### Provided passage
---

Sir: When accountability is dethroned, impunity and its many co-travelers take its place. With each worm that wriggles free of the NDDC`s can of worms, which currently lies open at the National Assembly, Nigerians look on in horror at what has become of their country and its institutions. The conception and formation of the Niger Delta Development Commission by statute on July 12, 2000 was a rousing response to a cry for justice. In an irony that is distinctly Nigerian, it had become the norm that the region whose oil had long lubricated the ponderous and irritable wheels of the country had stared down many years of pollution and neglect.

While many Nigerians and members of the international community had called for more inclusion and attention for the region, they received mostly deaf ears. In some of history`s worst injustices and atrocities, the blood of some activists indigenous to the region was spilled in the struggle. So, a national sigh of relief greeted the establishment of the Niger-Delta Development Commission in 2000. However, all those who thought it the end of the region`s neglect were soon shown up as wishful thinkers.

One corruption scandal after another has dotted the footsteps of the commission since its inception as the Nigerian cankerworm of corruption has burrowed deep into it, showing a cunning fecundity in the process. Nigerians are collectively horrified that in times when the coronavirus pandemic has reduced the livelihoods of many to ruinous rubbles, humongous amounts cannot be accounted for by those running the commission.

---

Records drawn from a collection:
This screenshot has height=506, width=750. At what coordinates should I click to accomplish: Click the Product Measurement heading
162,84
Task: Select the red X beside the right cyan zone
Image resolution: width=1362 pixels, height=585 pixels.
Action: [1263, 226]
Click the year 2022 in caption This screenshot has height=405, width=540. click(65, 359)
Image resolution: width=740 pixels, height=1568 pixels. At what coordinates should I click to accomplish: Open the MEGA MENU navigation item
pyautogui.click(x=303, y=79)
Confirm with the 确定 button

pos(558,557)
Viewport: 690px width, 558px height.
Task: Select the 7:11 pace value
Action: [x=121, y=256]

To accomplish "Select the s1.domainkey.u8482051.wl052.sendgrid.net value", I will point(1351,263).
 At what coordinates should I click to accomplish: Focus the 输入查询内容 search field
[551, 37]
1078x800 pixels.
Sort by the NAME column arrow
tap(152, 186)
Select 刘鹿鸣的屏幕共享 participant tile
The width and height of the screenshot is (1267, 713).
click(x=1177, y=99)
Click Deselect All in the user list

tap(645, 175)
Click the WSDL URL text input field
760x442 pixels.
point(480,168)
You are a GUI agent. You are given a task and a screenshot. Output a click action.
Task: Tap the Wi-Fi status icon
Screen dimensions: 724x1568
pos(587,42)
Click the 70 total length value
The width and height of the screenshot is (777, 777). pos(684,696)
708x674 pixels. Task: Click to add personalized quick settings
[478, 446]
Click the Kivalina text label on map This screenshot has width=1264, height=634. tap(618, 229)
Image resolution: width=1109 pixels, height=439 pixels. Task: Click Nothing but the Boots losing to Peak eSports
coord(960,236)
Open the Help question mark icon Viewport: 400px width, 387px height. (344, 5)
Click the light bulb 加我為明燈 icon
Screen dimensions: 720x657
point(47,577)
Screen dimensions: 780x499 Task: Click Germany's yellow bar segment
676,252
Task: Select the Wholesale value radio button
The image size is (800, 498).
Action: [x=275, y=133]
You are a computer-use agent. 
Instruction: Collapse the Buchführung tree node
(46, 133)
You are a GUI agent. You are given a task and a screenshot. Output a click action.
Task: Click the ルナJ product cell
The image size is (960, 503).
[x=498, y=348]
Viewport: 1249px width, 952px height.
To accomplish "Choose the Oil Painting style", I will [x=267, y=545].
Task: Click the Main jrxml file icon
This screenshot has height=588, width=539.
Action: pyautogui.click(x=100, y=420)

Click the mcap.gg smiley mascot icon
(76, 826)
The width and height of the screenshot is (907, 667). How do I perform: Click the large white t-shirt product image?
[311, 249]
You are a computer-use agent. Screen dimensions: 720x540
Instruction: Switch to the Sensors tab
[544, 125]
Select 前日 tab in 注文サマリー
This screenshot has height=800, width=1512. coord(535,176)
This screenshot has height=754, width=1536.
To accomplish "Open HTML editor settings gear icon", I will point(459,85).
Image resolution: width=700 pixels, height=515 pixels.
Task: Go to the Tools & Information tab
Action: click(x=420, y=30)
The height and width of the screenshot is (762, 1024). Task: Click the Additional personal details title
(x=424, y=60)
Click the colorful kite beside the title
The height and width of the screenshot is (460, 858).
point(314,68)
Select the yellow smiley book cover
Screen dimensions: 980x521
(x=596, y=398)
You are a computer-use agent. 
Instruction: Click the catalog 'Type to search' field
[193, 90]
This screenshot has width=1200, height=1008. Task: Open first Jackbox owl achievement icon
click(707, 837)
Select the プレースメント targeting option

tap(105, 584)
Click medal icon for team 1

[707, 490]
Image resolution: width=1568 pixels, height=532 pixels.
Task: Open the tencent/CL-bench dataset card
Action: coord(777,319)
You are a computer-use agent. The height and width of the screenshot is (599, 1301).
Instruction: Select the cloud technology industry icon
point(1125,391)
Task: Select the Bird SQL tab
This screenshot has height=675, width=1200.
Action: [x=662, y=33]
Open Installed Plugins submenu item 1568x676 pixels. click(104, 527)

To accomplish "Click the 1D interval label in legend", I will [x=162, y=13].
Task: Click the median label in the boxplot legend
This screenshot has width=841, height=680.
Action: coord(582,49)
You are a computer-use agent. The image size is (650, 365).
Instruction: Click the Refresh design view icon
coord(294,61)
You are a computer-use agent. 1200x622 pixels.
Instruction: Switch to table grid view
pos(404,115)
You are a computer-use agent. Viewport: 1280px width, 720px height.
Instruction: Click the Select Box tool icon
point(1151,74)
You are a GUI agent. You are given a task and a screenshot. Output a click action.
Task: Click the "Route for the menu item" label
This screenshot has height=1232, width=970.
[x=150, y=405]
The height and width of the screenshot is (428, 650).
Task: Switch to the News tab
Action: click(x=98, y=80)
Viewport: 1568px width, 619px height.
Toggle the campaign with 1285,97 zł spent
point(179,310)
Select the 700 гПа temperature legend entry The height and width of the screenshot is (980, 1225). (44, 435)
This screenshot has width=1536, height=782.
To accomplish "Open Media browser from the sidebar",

---

### Try it
In the letter on the Niger Delta Development Commission, list every word that contains "worm," in the order each appears. The records are independent material and have no connection to the letter.

### Response box
- worm
- worms
- cankerworm